→ **PROBLEM 1**
In the passage about Simon Sinek's leadership talk, in what year was Captain Swenson's column ambushed?
→ **PROBLEM 2**
Continue the passage about Simon Sinek's leadership talk from its final sentence.

-- PROVIDED TEXT follows --

Simon Sinek begins his talk with the story of former U.S. Army Captain William D. Swenson. In 2009, Swenson was on an operation in Afghanistan, near the Pakistan border, when his column was ambushed. It was bad; many were injured. During this ambush, Swenson called for air support and ran through enemy fire to rescue the wounded. The moment was recorded by a GoPro camera on one of the medic’s helmets. With two comrades, Swenson brought in a severely wounded sergeant to a helicopter for medical evacuation. “You see Captain Swenson bend over and give him a kiss, before he turns around to rescue more,” says Sinek.
Sinek points out this gesture was unusual—and important. It was a leader showing intense care for one of his subordinates. Even love.
“In the military, they give medals to people who sacrifice themselves so that others may gain,” says Sinek. “In business, they give bonuses to people who sacrifice others so that they may gain.”
It’s not that people in the military are inherently better than those in business—it’s just a different environment. And it’s one that values trust and cooperation.
To explain why this in important, Sinek takes us back in time to the beginning of human society, when to mitigate a world full of dangers, “we evolved into social animals that lived together and worked together in what I call a ‘circle of safety.'”
Business, says Sinek—whose TEDxPugetSound talk “How great leaders inspire action” has been viewed 16 million times—is the modern day tribe. The world is still full of dangers and, when people feel safe, they trust and cooperate. When they don’t, they waste time and energy defending themselves from each other.
“The ups and downs of the economy, the uncertainty of the stock market, the new technology that renders your business model obsolete overnight, the competition that is trying to kill you or at a minimum stop your growth and steal your customers—we have no control over these forces. They’re constant and they’re not going away,” says Sinek. “The only variable are the conditions inside the organization. That’s where leadership matters, because it’s the leader who sets the tone. When leaders make a choice to put the people first, remarkable things happen.”

-- PROVIDED TEXT concluded --
-- SUPPLIED DATA follows --

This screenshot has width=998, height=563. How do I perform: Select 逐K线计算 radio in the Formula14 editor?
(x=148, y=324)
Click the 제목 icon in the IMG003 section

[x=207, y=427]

-- SUPPLIED DATA concluded --

→ **YOUR RESPONSE 1**
2009

→ **YOUR RESPONSE 2**
The closest example, says Sinek, is parenting. Good parents work tirelessly to give their children opportunities and to help them achieve more than they imagined for themselves. “Great leaders want exactly the same thing,” says Sinek. “They want to build self-confidence, to give opportunities to try and fail, all so that they they can achieve more than we could imagine for ourselves.”
He asks a tough question. “If you had hard times in your family, would you ever consider laying off one of your children?”
This, Sinek believes, is why we have such a negative reaction to banking executives who make a ton of money and ruthlessly lay off workers. “It’s not the numbers,” says Sinek. “They have violated this deep-seated social construct. We know they allowed their people to be sacrificed to protect their own interests. Great leaders would never sacrifice the people to save the numbers; they would sooner sacrifice the numbers to save the people.”
Of course, this isn’t how it has to be in business. Sinek gives the example of a company that created the concept of “lifetime employment” to make employees feel safe, and a CEO who instituted mandatory 4-week furloughs for everyone in the company when times got tough. His rationale: “it’s better for us all to suffer a little than for some to suffer a lot.” Any employees who could do without the income signed up for five weeks, so that others could do three. And morale in the company actually went up.
“Leadership is a choice, not a rank,” says Sinek. Anyone in an organization can be a leader. “It’s choosing to look out for the person on your left and to look out for the person on your right.”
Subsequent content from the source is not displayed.